[Work instruction]
In the records below, find the line containing "The width and"; restate it and every later line word for word, through the last.

Stored data:
== == ==
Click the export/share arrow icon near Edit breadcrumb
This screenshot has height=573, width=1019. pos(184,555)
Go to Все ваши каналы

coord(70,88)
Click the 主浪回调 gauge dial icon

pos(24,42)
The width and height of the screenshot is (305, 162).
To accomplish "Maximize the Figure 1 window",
== == ==
[Answer box]
The width and height of the screenshot is (305, 162).
To accomplish "Maximize the Figure 1 window",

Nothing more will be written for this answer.